Ответственность за это назначение полностью взял на себя Бродский. Он прекрасно понимал, как много может дать студентам художник высочайшей культуры, каким и был Билибин. Хотя среди некоторых преподавателей были сомнения в целесообразности такого шага.

«Искусство наше шагнуло вперед, а Билибин — это уже перевернутая страница старой книги», — говорил профессор Н.

На это Бродский ответил: «Если Билибин — страница старой хорошей книги, то, по-моему, эту книгу полезно прочитать еще раз»38.

Вместе с Шиллинговским и Билибиным в мастерской стали преподавать К. И. Рудаков, ученик В. В. Матэ — Л. Ф. Овсянников (1880-1970), В. А. Успенский и Н. А. Павлов.

Кроме действительно реальной необходимости открытия в Ленинграде графической образовательной структуры, была еще причина столь форсированного развития событий.

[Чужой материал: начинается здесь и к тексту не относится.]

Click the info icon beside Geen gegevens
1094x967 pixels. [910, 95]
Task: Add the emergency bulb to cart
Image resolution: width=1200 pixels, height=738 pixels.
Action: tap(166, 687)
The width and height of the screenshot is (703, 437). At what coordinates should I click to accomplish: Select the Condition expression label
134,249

Ровно через месяц после начала работы мастерской, а именно 17 октября 1936 г., в Ленинграде открылось Всесоюзное методическое совещание по художественному образованию, организованное по инициативе Всесоюзного Комитета по делам искусств при СНК СССР. Оно продолжалось три дня. Заседания проходили по секциям под председательством ведущих профильных специалистов: С. В. Герасимов — живопись и рисунок; М. Г. Манизер — скульптура; С. К. Исаков — история и теория искусств; П. Е. Корнилов — графика.

При этом нельзя забывать, что Корнилов не являлся преподавателем в системе Ленинградского Института живописи, скульптуры и архитектуры ВАХ, но его авторитет в сфере графического искусства был настолько высок, что это не помешало руководству Академии поручить ему вести работу секции.

В том же 1936 г. произошло еще одно назначение, подтвердившее заслуги Корнилова на поприще служения искусству графики. Он был включен в состав Ленинградской эскпер-тно-закупочной комиссии Комитета по делам искусств при СНК СССР, заседания которой проходили в Эрмитаже. В разное время членами этой комиссии были такое видные художники

и искусствоведы, как И. И. Бродский, И. А. Орбели, Г. С. Верейский, М. Г. Манизер, А. Т. Матвеев, В. Ф. Левинсон-Лессинг и другие. Ее состав периодически обновлялся, но Корнилов проработал в ней до 1948 г.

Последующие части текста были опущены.